- Tarefas propostas
A. As afirmações abaixo estão de acordo com a crítica do concerto? Responda sim ou não a cada uma e cite as palavras exatas da crítica que o determinam.
(i) O Schostakovich Ensemble foi criado pelo pianista Filipe Pinto-Ribeiro.
(ii) Pascal Moraguès é clarinete principal da Orquestra de Paris.
(iii) As fotografias de Paulo Nozolino mostravam músicos em ensaio.
B. Reproduza fielmente o trecho da crítica do concerto que começa nas palavras que contêm "Mais grave ainda" e termina logo depois de "concentração na escuta.".

- Excerto do documento
──────────────────────────────

Mais grave ainda foi que Paulo Nozolino, um fotógrafo e artista que particularmente estimo, se deixou enredar nas teias desta deslocada e abusiva “sugestão concentracionária”, para que afinal foi ssolicitado. O seu “espaço cénico” eram fotografias de prisioneiros que imediatamente identificávamos como sendo de campo de concentração, em flagrante contraste com as características da obra musical e, pelo modo como suscitavam a atenção, limitativas da concentração na escuta.
 
Mas também a execução musical esteve longe de ser feliz. O Schostakovich Ensemble, criado pelo pianista Filipe Pinto-Ribeiro fez jus ao seu nome. O exacerbamento dramático, a pulsação e o “rubato”, por vezes mais se diriam por sua vez sugerir, pesem ainda as diferenças de “instrumentarium”, o Quarteto nº 8 de Chostakovich, com o violoncelista Pavel Gomzkiavov e sobretudo a violinista Priya Mitchell em exagero de “vibrato”. Apenas o conhecido clarinetista Pascal Moraguès, “et pour cause…” (é clarinete principal da Orquestra de Paris e professor no Conservatório Nacional Superior de Música daquela cidade) teve as cores que a obra solicita.
 
Tantos talentos estimáveis para uma tão infeliz e abusiva concepção do concerto e sua realização, bem ao estilo de alguma “interdisciplinaridade” a despropósito que vai sendo característica da programação do CCB na era Mega Ferreira, de resto para um público muito selecto. Mas, e Messiaen? Antes do mais, não era ele que era suposto celebrar-se?

──────────────────────────────

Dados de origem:

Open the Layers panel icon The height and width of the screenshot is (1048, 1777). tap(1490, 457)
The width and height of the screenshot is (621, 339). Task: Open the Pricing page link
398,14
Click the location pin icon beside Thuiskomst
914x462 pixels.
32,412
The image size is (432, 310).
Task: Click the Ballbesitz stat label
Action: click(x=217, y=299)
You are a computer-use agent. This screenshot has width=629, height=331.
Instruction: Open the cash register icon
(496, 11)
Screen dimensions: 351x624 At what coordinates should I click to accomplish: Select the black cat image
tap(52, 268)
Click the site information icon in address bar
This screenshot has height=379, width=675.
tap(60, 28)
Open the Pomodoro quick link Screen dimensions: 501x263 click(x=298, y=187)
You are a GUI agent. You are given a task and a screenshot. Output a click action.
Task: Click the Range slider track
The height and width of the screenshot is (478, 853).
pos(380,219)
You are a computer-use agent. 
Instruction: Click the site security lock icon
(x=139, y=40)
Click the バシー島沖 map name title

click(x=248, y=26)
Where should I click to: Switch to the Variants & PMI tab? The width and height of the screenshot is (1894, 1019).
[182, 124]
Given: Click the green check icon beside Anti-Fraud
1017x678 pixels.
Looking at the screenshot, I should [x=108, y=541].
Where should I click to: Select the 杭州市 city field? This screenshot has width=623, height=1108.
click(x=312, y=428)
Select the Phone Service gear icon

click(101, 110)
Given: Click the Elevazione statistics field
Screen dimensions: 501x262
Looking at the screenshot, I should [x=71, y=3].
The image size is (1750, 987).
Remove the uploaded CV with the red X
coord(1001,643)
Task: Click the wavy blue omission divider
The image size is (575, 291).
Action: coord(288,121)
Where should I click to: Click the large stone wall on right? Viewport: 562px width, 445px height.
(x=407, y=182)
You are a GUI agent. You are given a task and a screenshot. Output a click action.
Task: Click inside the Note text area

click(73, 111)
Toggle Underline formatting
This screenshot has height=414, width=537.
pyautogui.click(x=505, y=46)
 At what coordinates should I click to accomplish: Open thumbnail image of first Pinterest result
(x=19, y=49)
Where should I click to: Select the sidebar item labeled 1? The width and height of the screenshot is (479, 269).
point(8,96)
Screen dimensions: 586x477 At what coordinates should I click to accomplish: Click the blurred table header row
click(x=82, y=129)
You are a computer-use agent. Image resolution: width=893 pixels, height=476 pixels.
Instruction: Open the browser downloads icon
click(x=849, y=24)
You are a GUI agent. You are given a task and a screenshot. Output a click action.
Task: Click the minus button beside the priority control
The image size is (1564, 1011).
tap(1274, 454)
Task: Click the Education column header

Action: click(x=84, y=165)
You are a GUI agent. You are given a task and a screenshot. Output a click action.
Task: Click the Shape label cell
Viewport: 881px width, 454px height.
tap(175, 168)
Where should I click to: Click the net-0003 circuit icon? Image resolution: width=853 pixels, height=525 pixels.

──────────────────────────────

- Respostas por tarefa
A.
(i) Sim: "O Schostakovich Ensemble, criado pelo pianista Filipe Pinto-Ribeiro fez jus ao seu nome."
(ii) Sim: "é clarinete principal da Orquestra de Paris"
(iii) Não: "eram fotografias de prisioneiros que imediatamente identificávamos como sendo de campo de concentração"

B.
Mais grave ainda foi que Paulo Nozolino, um fotógrafo e artista que particularmente estimo, se deixou enredar nas teias desta deslocada e abusiva “sugestão concentracionária”, para que afinal foi ssolicitado. O seu “espaço cénico” eram fotografias de prisioneiros que imediatamente identificávamos como sendo de campo de concentração, em flagrante contraste com as características da obra musical e, pelo modo como suscitavam a atenção, limitativas da concentração na escuta.